> **Fragmento**
Aunque ya me había echado un pequeño aperitivo el jueves, empecé a embriagarme desde el viernes y no paré hasta el sábado. Lo hice no para disimular mi tristeza porque mi hermana Ivonne cumplió el pasado 28 de octubre cinco años de fallecida, ni por el recuerdo del absurdo accidente en una playa de Lanzarote que el 19 de octubre de 2018 se llevó la vida de mi amigo Arturo Escarda, a quienes familiares y allegados seguiremos echando de menos, como bien me apuntaba otro gran amigo, Antonio Morales, que también tiene muy presentes estas fechas.
Todo lo contrario, me emborraché de arte, y sin control, con la doble satisfacción de saber que los espectáculos siguen cogiendo vuelo después de meses tristes de pandemia y comprobar que podemos acceder a muchos de ellos de forma totalmente gratuita, un incentivo que sin embargo parece insuficiente para la pachorra de unos muchos que necesitan el ofrecimiento de ron y comida.
Disfruté el viernes en plaza pública de la actuación del tenor lanzaroteño Pancho Corujo, hijo de una extensa familia vinculada al folklore canario, con quien no hablaba desde una entrevista que le hice para prensa escrita en tiempos en los que ya era reconocido como una promisoria figura de la música lírica mientras adelantaba estudios en la isla de Tenerife e Italia.
Pancho, que estudia y trabaja ahora en Madrid y se mueve desde allí para cumplir compromisos profesionales como el de este fin de semana en el municipio de Yaiza, me dijo que estaba feliz de volver después de más de diez años sin pisar un escenario del sur de Lanzarote.
Y si es una alegría para el artista también lo es para quienes disfrutamos de la interpretación de su repertorio musical. No es casualidad que sea un habitual de galas de ópera en España e Italia, solicitado por artistas de talla internacional como Plácido Domingo. Pues bien, y si fue un placer disfrutar de su voz acompañado en el piano por Juan Francisco Parra, es realmente decepcionante el escaso público asistente. Como anécdota, aunque el acto era gratuito, el recinto estaba vallado por las medidas frente a la pandemia, por lo que el acceso estaba limitado a una sola puerta de entrada.

> **Datos proporcionados**
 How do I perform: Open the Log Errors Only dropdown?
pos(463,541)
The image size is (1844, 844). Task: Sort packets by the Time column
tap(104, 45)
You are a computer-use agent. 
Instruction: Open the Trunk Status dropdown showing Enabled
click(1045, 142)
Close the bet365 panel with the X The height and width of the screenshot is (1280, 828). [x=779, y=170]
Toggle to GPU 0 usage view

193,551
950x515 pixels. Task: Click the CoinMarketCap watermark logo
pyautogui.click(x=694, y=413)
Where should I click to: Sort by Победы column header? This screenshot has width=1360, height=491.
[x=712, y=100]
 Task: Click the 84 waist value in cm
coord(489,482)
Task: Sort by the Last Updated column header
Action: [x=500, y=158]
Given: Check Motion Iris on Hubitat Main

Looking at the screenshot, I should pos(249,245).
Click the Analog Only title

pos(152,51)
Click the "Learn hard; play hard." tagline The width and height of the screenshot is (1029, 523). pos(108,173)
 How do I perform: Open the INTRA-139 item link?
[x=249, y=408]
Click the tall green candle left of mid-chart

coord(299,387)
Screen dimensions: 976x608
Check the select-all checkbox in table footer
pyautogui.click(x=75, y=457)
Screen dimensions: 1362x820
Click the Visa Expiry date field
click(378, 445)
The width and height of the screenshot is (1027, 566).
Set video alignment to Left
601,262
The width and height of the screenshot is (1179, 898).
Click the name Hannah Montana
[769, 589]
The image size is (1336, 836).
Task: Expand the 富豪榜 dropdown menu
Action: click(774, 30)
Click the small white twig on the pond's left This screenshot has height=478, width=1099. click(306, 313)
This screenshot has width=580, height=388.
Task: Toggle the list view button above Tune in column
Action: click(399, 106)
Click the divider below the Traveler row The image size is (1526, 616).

> **Requisitos de las tareas**
- a) Resume en una sola oración el párrafo del fragmento que empieza con «Pancho, que estudia y trabaja» y conserva sus datos principales.
- b) Cambia «aperitivo» por «tentempié» y escribe de nuevo el pasaje del fragmento que empieza con «Aunque ya me» y sigue hasta «presentes estas fechas.».
- c) Continúa el fragmento sobre el concierto de Pancho Corujo a partir de su última oración.

> **Resultados del ejercicio**
- a) Pancho, que ahora estudia y trabaja en Madrid y viaja desde allí a compromisos como el de este fin de semana en Yaiza, me dijo que estaba feliz de volver a un escenario del sur de Lanzarote tras más de diez años.

- b)
Aunque ya me había echado un pequeño tentempié el jueves, empecé a embriagarme desde el viernes y no paré hasta el sábado. Lo hice no para disimular mi tristeza porque mi hermana Ivonne cumplió el pasado 28 de octubre cinco años de fallecida, ni por el recuerdo del absurdo accidente en una playa de Lanzarote que el 19 de octubre de 2018 se llevó la vida de mi amigo Arturo Escarda, a quienes familiares y allegados seguiremos echando de menos, como bien me apuntaba otro gran amigo, Antonio Morales, que también tiene muy presentes estas fechas.

- c)
Vi a una pareja mayor que desde fuera contemplaba embelesada la actuación y me acerque a la valla para informarles que ambos podían entrar y sentarse si así lo querían. No dudaron en hacerlo y solo cuando me transmitieron encantados su gratitud entendí que les había hecho un buen regalo.
Mi ingesta de “alcohol” continuó el sábado, también en Yaiza, esta vez con una obra escénica dirigida por un trotamundos del teatro lanzaroteño, Salvador Leal. Corta en tiempo, tres actos continuos con narración escénica de hechos históricos sin diálogos, pero inmensa en creatividad y riquísima en lenguaje no verbal, en atrezo, en música, en efectos de sonido e iluminación.
Con poca asistencia de jóvenes, el patio de butacas estaba lleno, pero había posibilidad de ampliar el aforo si asistía mucho más público, entonces me pregunté: ¿cuántas horas de clases se hubieran ahorrado los profesores o explicaciones las familias si unos y otros hubiéramos echado un empujoncito para que chicos y chicas conocieran un poquito más la historia y valores patrimoniales de su tierra de una forma claramente más divertida?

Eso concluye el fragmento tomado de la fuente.